Long-billed Plover                  1 besides the Chao river when viewed from the Xin Zhuang bridge near Taishitun, Miyun on the 19/3/2012.

Kentish Plover                  2 at Hou Ba Jia Zhuang, Miyun reservoir on the 19/3/2012.

Black-headed Gull                  61 at Hou Ba Jia Zhuang, Miyun reservoir on the 19/3/2012.

Mongolian Gull                  2 at Hou Ba Jia Zhuang, Miyun reservoir on the 19/3/2012.

Oriental Turtle Dove                  2 around Miyun reservoir on the 19/3/2012.

Eurasian Collared Dove                  1 near Bulaotun, Miyun reservoir on the 19/3/2012.

Chinese Grey Shrike                  1 at Bulaotun, Miyun reservoir on the 19/3/2012.

Black-billed Magpie                  80 around Miyun reservoir & Miyun town on the 19/3/2012.

Carrion Crow                  4 flew north high over Bulaotun, Miyun reservoir at 16h45 on the 19/3/2012.

Eurasian Skylark                  2 singles at Hou Ba Jia Zhuang, Miyun reservoir on the 19/3/2012.

White-cheeked Starling                  2 in Hou Ba Jia Zhuang village, Miyun reservoir on the 19/3/2012.
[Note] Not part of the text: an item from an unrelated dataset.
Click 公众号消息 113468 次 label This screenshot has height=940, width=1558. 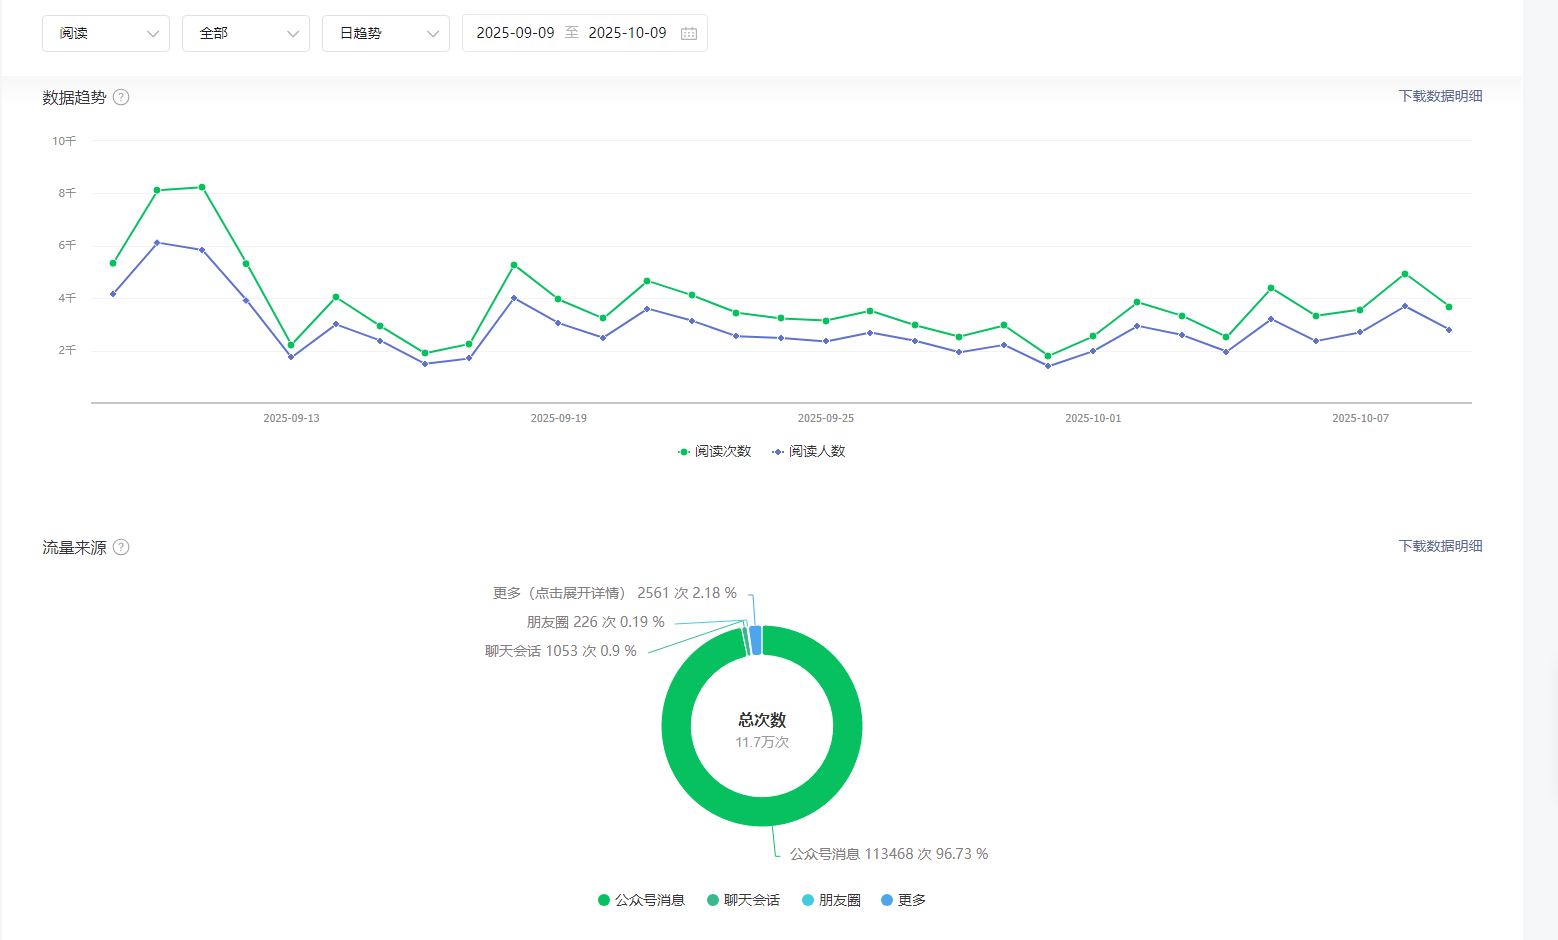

Common Starling                  1 at Hou Ba Jia Zhuang, Miyun reservoir on the 19/3/2012.

Eurasian Tree Sparrow                  Present but not counted around Miyun reservoir on the 19/3/2012.
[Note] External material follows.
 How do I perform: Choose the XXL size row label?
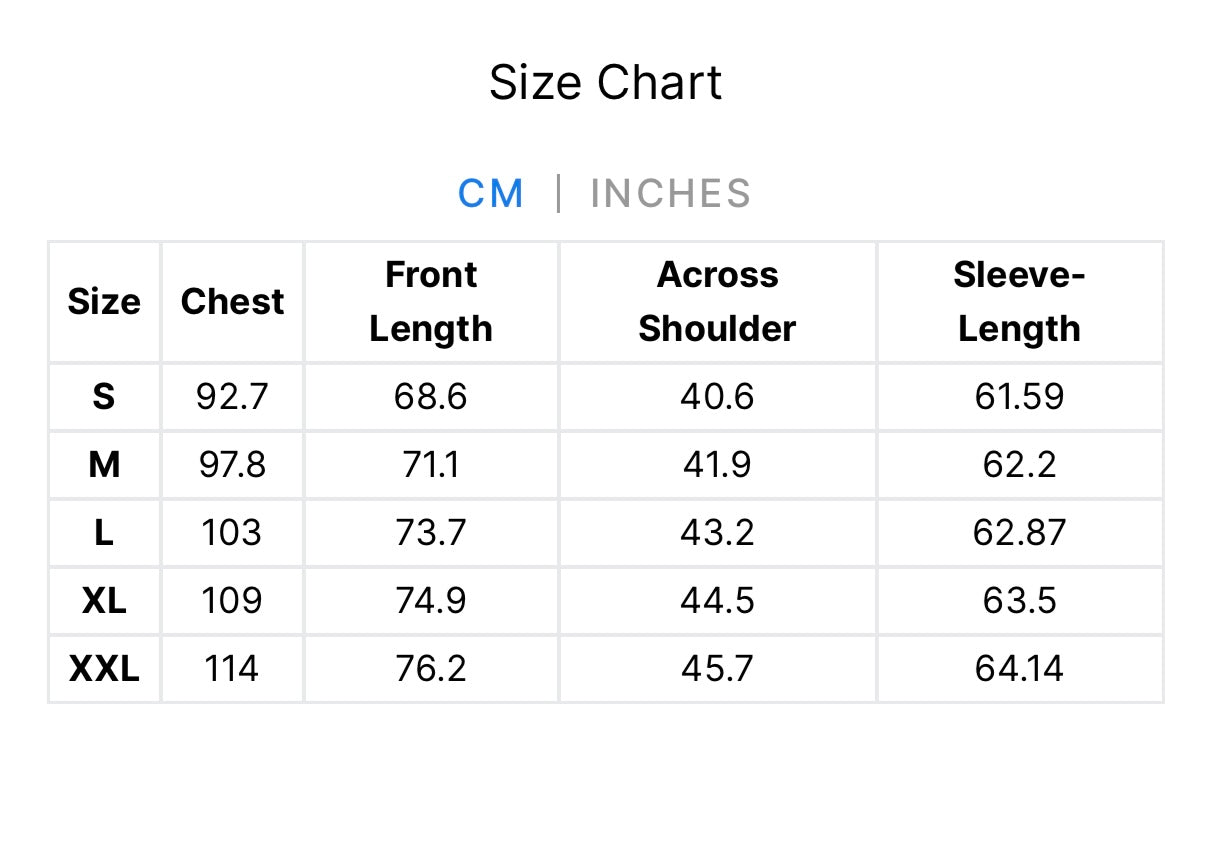coord(104,669)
White Wagtail 14 around Miyun reservoir on the 19/3/2012. These included 12 besides the Chaohe when viewed from the Xin Zhuang Bridge. Seven birds were seen well enough to racially assign & they were all leucopsis.

Meadow Bunting                  3 around Miyun reservoir on the 19/3/2012.

Pallas’s Bunting                  8 around Miyun reservoir on the 19/3/2012.